Beatified in 1994 by Blessed John Paul II and canonized by Pope Benedict XVI in 2008, Saint Alberto Hurtado, is affectionately known in Chile as Padre Hurtado. While studying in the Jesuit College in Santiago, he joined the Sodality of Our Lady. Here he took a great interest in the poor as he would spend his Sunday afternoons with the poorest of the poor in the most impoverished neighborhoods.

The year 1917 was a busy time for Saint Alberto. He studied law at the Catholic University, financially supported his mother and younger brother by working afternoons and evenings, while continuing to care for the poor on Sundays. All this delayed his entrance into the Jesuits. He didn’t receive his degree until 1923 because his studies were put on hold due to an obligatory military service.

As a Jesuit priest and teacher he catechized the poor and gave retreats using the Spiritual Exercises of Saint Ignatius of Loyola. He offered spiritual direction to young men and some of them he accompanied through their formation to becoming priests. He radiated the beauty of the priestly vocation and made it very attractive.

He was an author and in 1941 published, “¿Es Chile un país católico?” (Is Chile a Catholic Country?). This book was considered a scandal among conservative Chilean Catholics. They even went so far as to accuse Padre Hurtado of being a Communist. The book revealed the truths and realities of Chile’s social movement.

He sacrificed himself continually with his involvement with a nationwide Catholic Youth Movement.
◆ ◆ ◆ ◆ ◆
### WHAT YOU NEED TO DO
Write out the part of the Saint Alberto Hurtado passage that starts with the words "He was an author" and ends after the words "Catholic Youth Movement.", with no changes.

### DATASET SECTION
◆ ◆ ◆ ◆ ◆
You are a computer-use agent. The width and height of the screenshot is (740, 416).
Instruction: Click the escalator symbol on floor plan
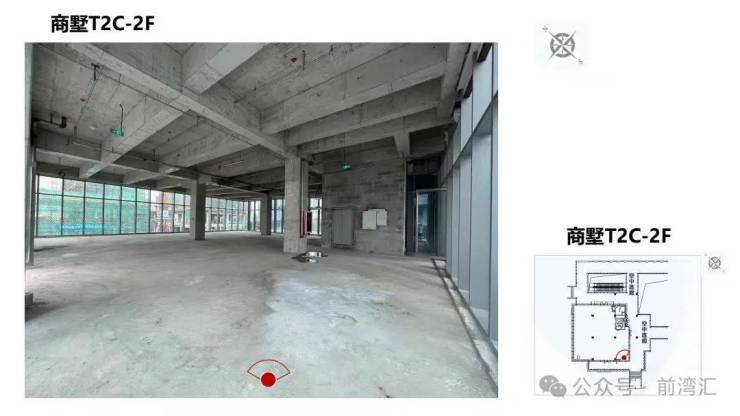(x=608, y=285)

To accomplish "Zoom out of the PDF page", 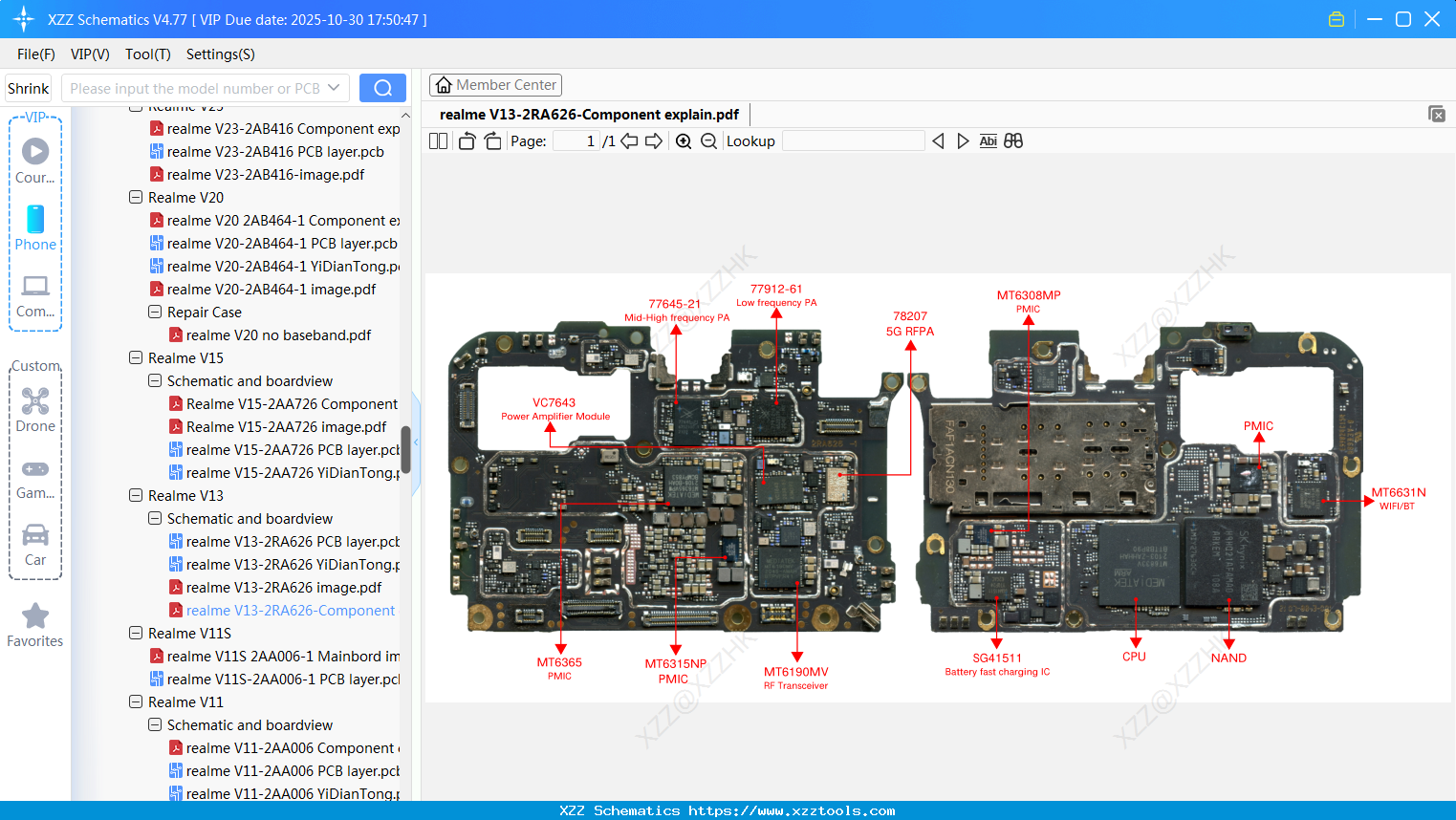I will coord(709,140).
◆ ◆ ◆ ◆ ◆
### SOLUTION TO THIS PROBLEM
He was an author and in 1941 published, “¿Es Chile un país católico?” (Is Chile a Catholic Country?). This book was considered a scandal among conservative Chilean Catholics. They even went so far as to accuse Padre Hurtado of being a Communist. The book revealed the truths and realities of Chile’s social movement.

He sacrificed himself continually with his involvement with a nationwide Catholic Youth Movement.